Collected data entries
+++

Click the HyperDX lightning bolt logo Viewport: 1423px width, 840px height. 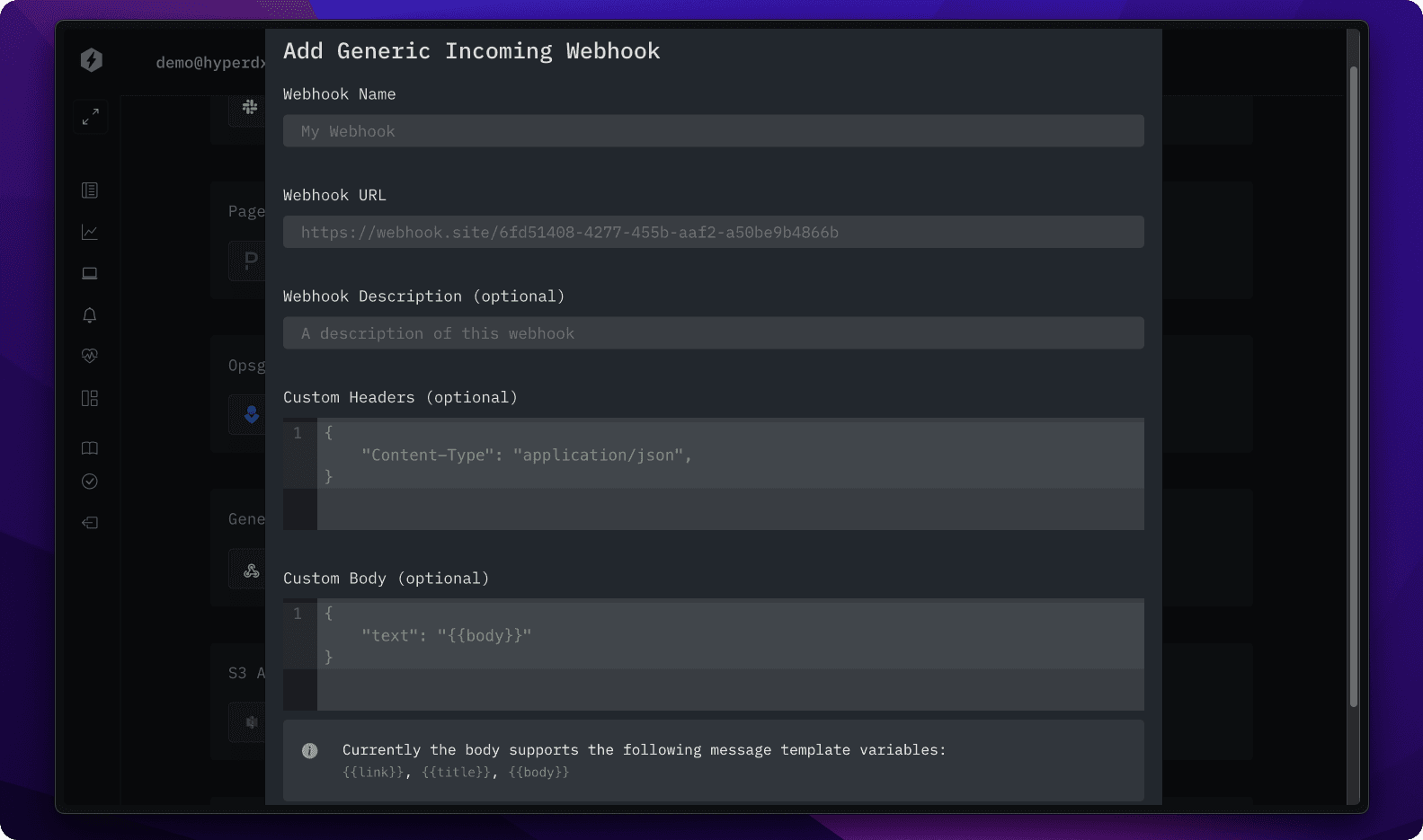(x=91, y=60)
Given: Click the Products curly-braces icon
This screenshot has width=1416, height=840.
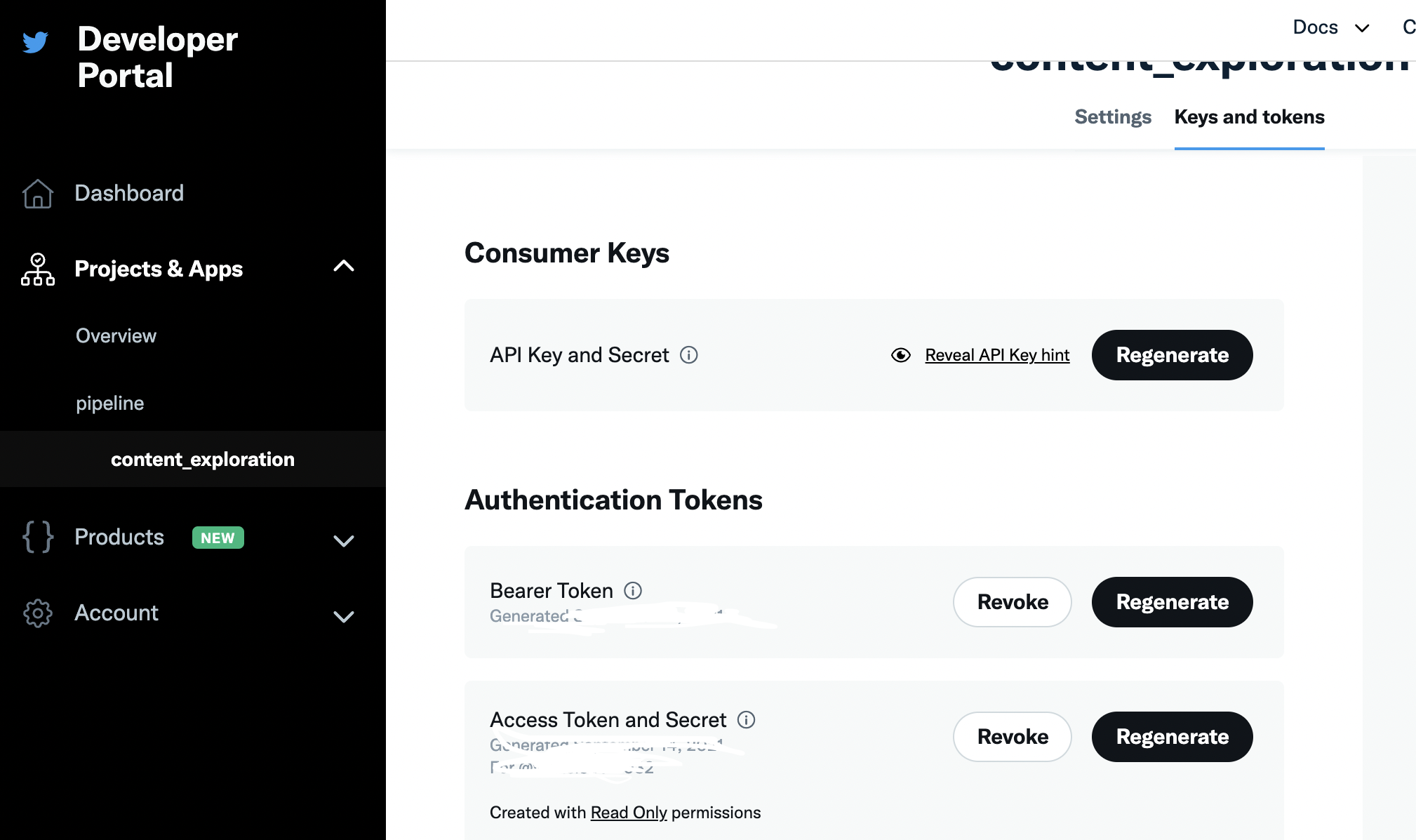Looking at the screenshot, I should [x=38, y=537].
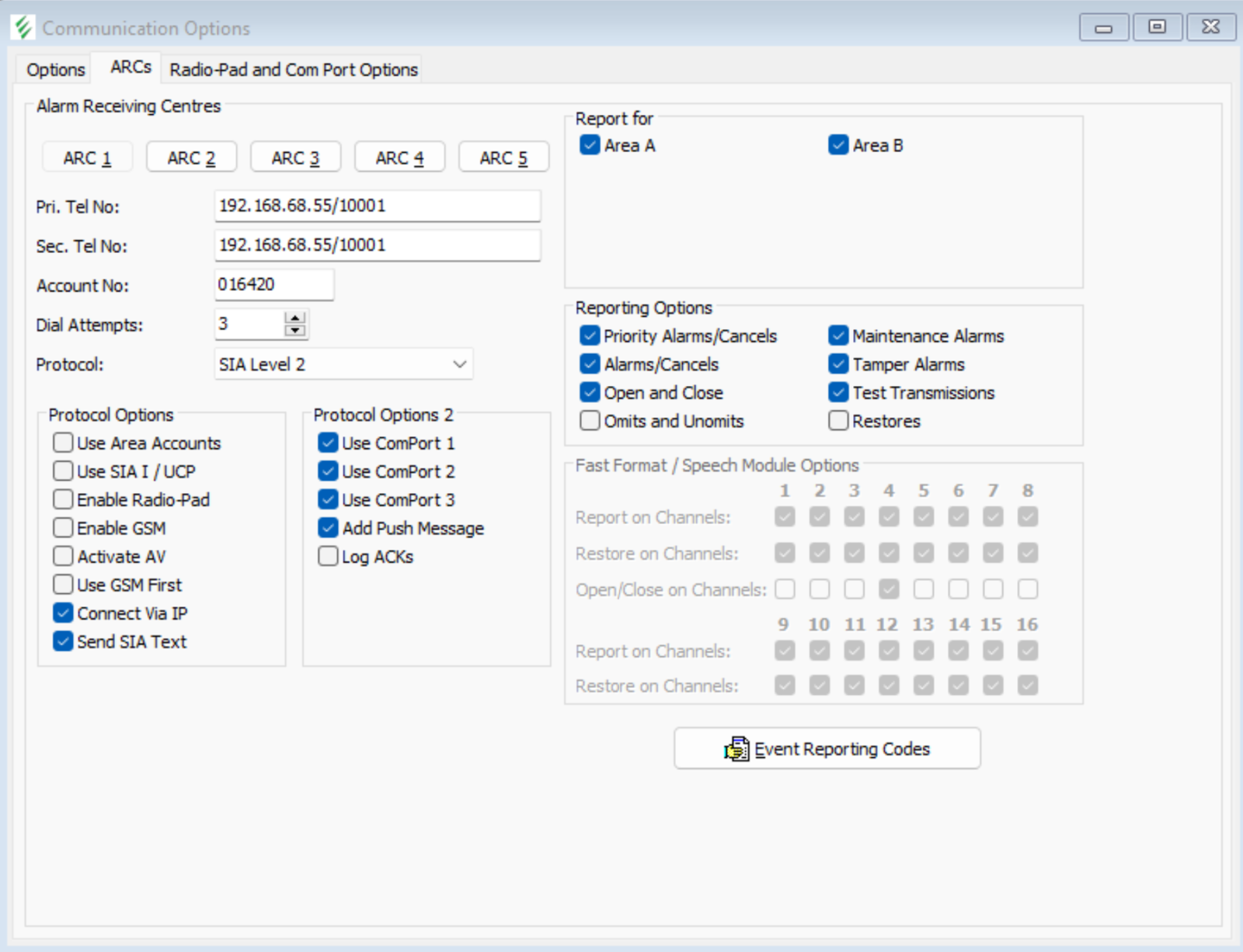Open the Protocol dropdown list
Viewport: 1243px width, 952px height.
pos(459,364)
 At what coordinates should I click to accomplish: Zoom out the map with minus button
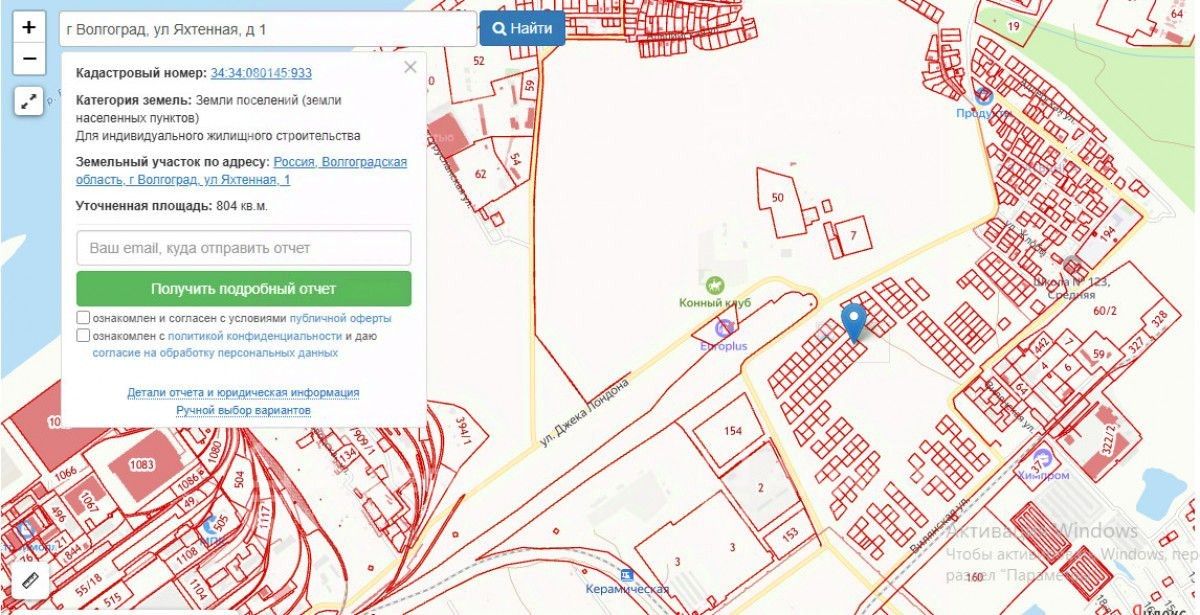[29, 59]
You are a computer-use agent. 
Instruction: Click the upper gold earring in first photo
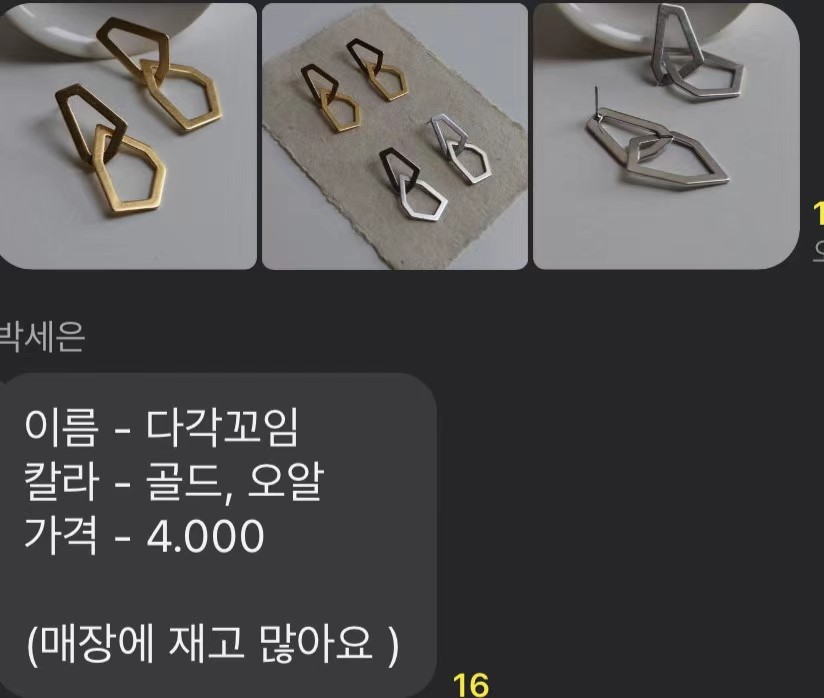click(x=160, y=74)
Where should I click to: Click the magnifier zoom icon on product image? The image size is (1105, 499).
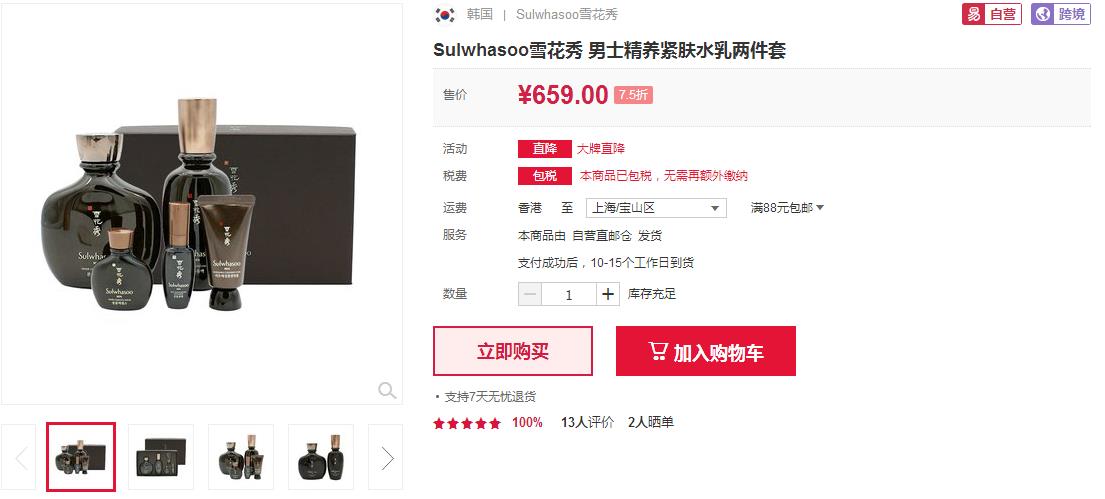pos(387,390)
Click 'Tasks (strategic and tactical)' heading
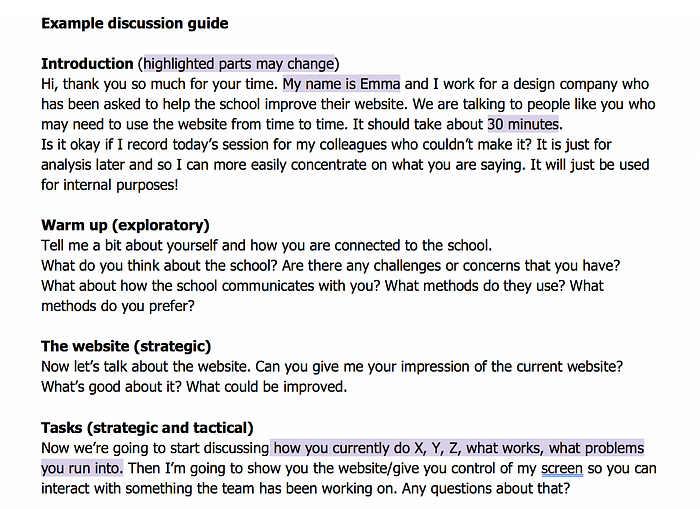Image resolution: width=700 pixels, height=509 pixels. (147, 428)
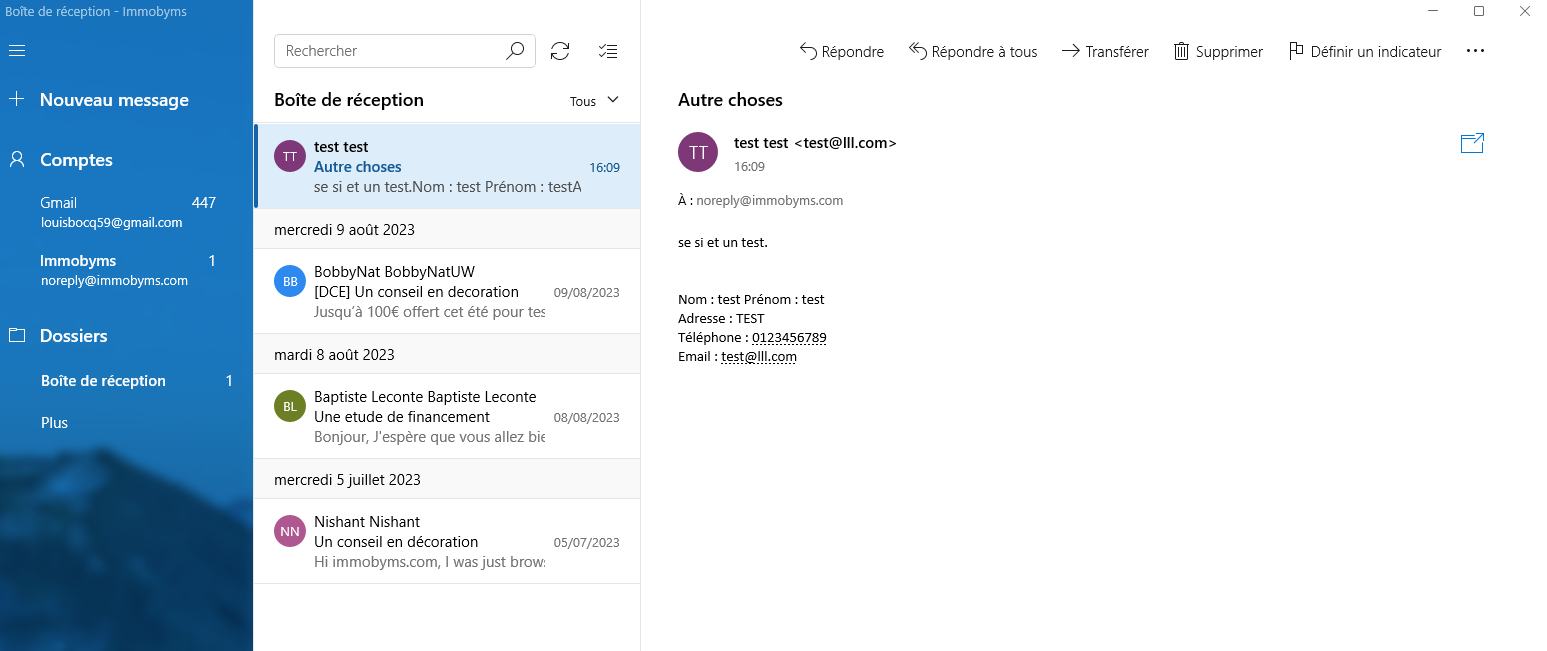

+++

> _Problem to solve_:
Print exactly the lines between the line containing "Where should I" and the last line of the entries above, including both, and nothing besides; skip the pictures.

> _Output for this exercise_:
Where should I click to: Click the magnifier zoom icon on product image? The image size is (1105, 499).
pos(387,390)
Click 'Tasks (strategic and tactical)' heading
Image resolution: width=700 pixels, height=509 pixels. (147, 428)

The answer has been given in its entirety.